Promesses et défis de la médiation du Qatar au Congo (RDC)

A peine signé à Doha, sous les auspices du ministère des Affaires étrangères du Qatar, le protocole de surveillance du cessez—le-le feu, liant le mouvement du 23 mars (M23) et le gouvernement de la République démocratique du Congo (Rdc) est violé, le lendemain. Tôt, le matin, du 15 octobre 2025, les forces loyalistes ont mené des assauts de fantassins à Kadasomwa, Lumbishi et Kasake, dans les espaces Nord et Sud du Kivu, avec le soutien d’avions de combat Sukhoi-25 et de vecteurs aériens téléguidés.

Des résidents de Twangiza témoignent des larguages de drones sur des objectifs civils en profondeur de zones à forte densité d’habitants. Là, encore, les témoins imputent l’action à l’armée régulière. A l’exception de dégâts matériels, la même source, citée par la Deutsche Welle, la radio publique allemande, constate l’absence de pertes en vies humaines.

Le premier signalement de l’entrave aux résolutions de la veille est venu de la mouvance politico-militaire dite Alliance fleuve Congo (Afc-M23), que soutiennent le Rwanda et l’Ouganda. La coalition dénonce des frappes ciblées, sur ses positions, malgré la décision formelle d’entériner la dynamique de la paix.

Un processus laborieux

Pourtant, à travers les coulisses des négociations de Doha, le réalisme prévaut.  La détente ne peut intervenir quelques heures l’arrangement. Echaudés au fil de deux décennies d’annonces à la va-vite et de solennités sans suite, les facilitateurs préfèrent privilégier la prudence de l’optimisme. Tous tablent, bientôt, sur la consolidation du dispositif de vérification du cessez-le-feu, grâce au concours de partenaires supplétifs, tels l’Union africaine (Ua), les Etats unis d’Amérique et le Président du Togo, en leur qualité d’observateurs du mécanisme.

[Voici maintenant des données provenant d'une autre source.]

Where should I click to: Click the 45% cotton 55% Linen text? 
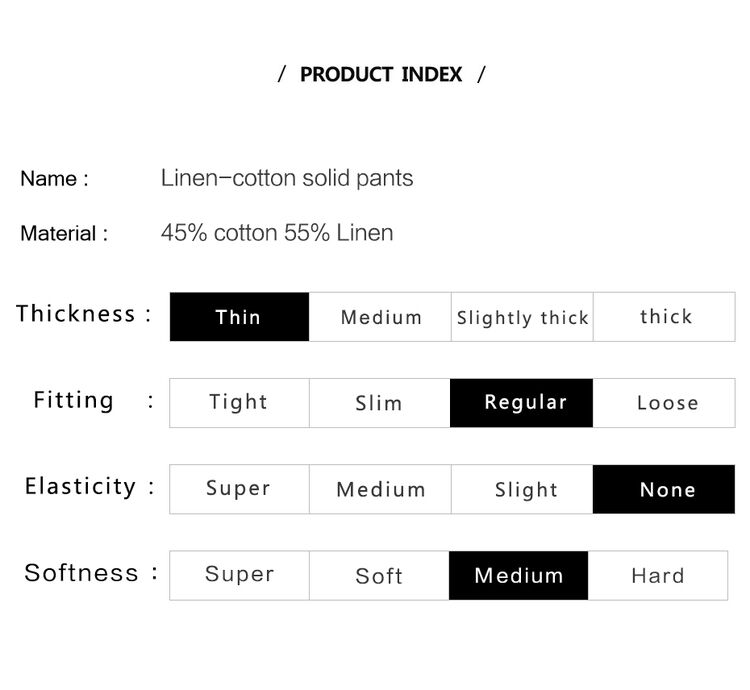(277, 233)
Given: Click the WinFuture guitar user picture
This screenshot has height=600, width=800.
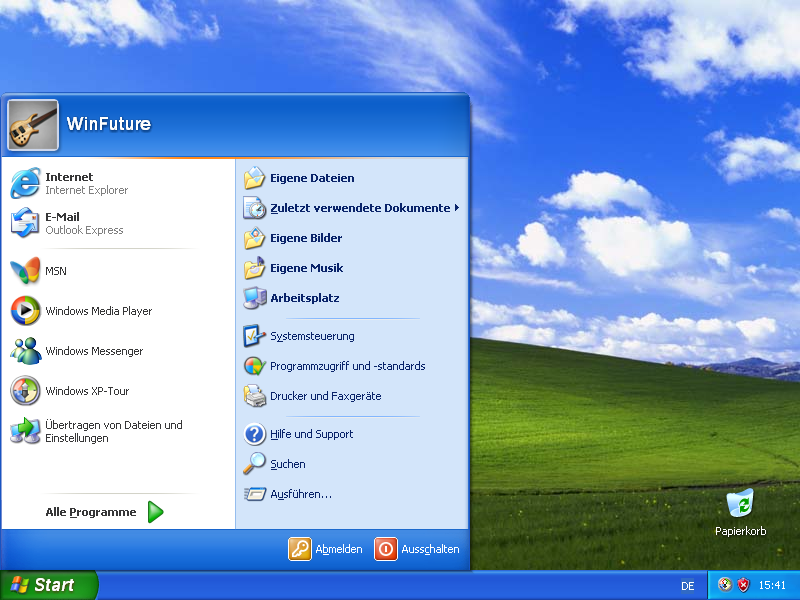Looking at the screenshot, I should [x=33, y=124].
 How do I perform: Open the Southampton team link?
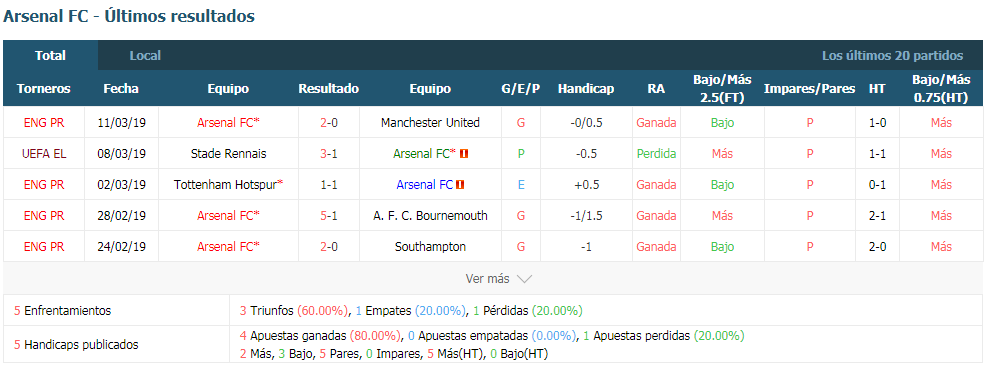click(430, 246)
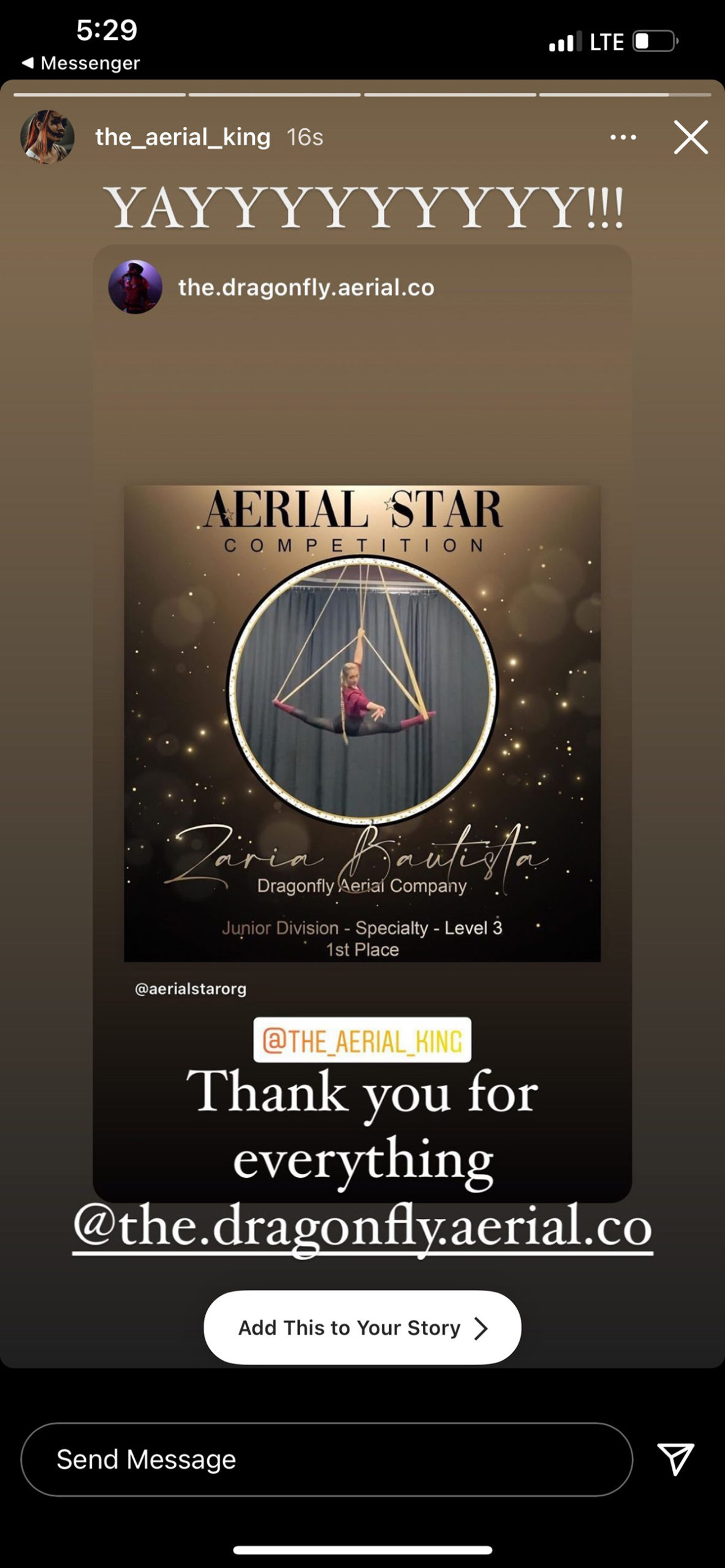The image size is (725, 1568).
Task: Tap the battery status icon
Action: (x=656, y=42)
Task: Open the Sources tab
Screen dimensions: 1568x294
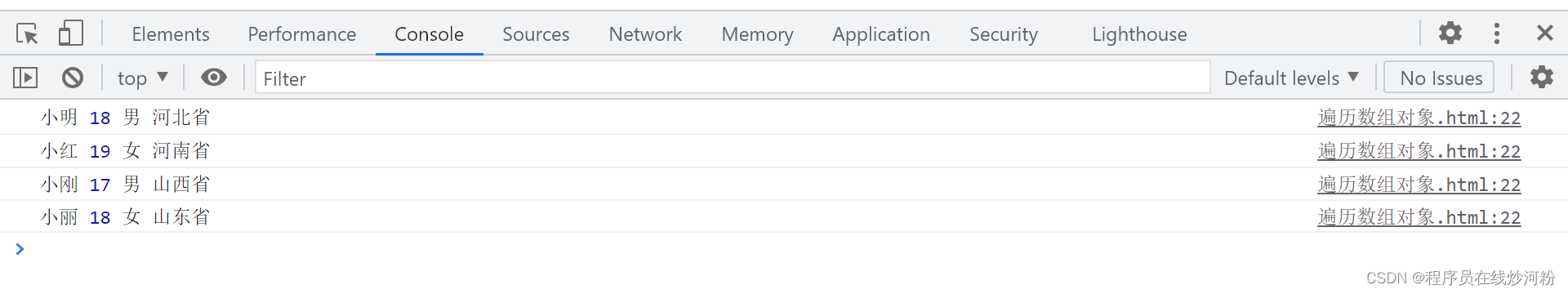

La majorité des commentateurs craignent de nouvelles violations et doutent d’une mise en œuvre aisée de la déclaration de principe du 19 juillet, adoptée, au Qatar, par le gouvernement et la sédition du M23, dans la foulée de l’Accord de paix, établi, le 27 juin 2025, à Washington, sous l’égide de l’administration Trump, entre la Rdc et le Rwanda. Les clauses des deux textes comportent l’engagement mutuel, non seulement de diminuer le niveau de la défiance réciproque et de geler, à titre conservatoire, l’état de belligérance mais aussi de s’abstenir de toute propagande susceptible de favoriser l’appel à la haine. Néanmoins, en dépit de la somme de difficultés, le Qatar continue de travailler à la conclusion d’un règlement global.

Cumul de contradictions

Cependant, l’un des termes de l’entente du 14 octobre recèle un sujet d’incertitude qui compromet la réalisation du projet. Certes, le 10 octobre, avancée notable, Kinshasa se résout, à demander le désarmement des Forces démocratiques de libération du Rwanda (Fdlr), reconnaissant, de fait qu’elles opèrent contre les autorités de Kigali, à partir du territoire du Congo. Là, réside l’une des raisons majeures du conflit.  Or, la plupart des analystes contestent la capacité, par le pays d’accueil, de neutraliser une rébellion hutue mainte fois accusée de participation au génocide contre les Tutsis, en 1994. Sa reddition, véritable préalable à l’apaisement, ne semble à portée, d’où le scepticisme légitime quant à la levée de l’écueil. Autre obstacle de taille, Kinshasa peine à imposer ses directives aux milices qui l’aident à contenir l’offensive du M23, précisément le groupe des Wazalendo. D’ailleurs, la subordination des Fdlr, aux ordres de la capitale, n’est pas plus acquise. Enfin, complication non négligeable, Joseph Kabila, ancien Président, condamné à mort in absentia au grief de sa connivence avec l’Afc-M23, vient de créer, le 15 octobre à Nairobi, une énième plateforme d’opposition civile, « Sauvons la République démocratique du Congo ».

Patience, patience…

In fine, l’arrêt des hostilités, en vue d’une réconciliation durable, requiert le temps long et des trésors d’endurance. La médiation qatarie le sait, le chantier à venir est immense et dépasse les enjeux du champ de bataille. Il couvre la totalité des domaines de la gouvernance, dans un Etat souvent fantôme dont les richesses, l’étendue et la corruption structurelle entretiennent, depuis sa naissance, une interminable guerre de milices et d’ingérences.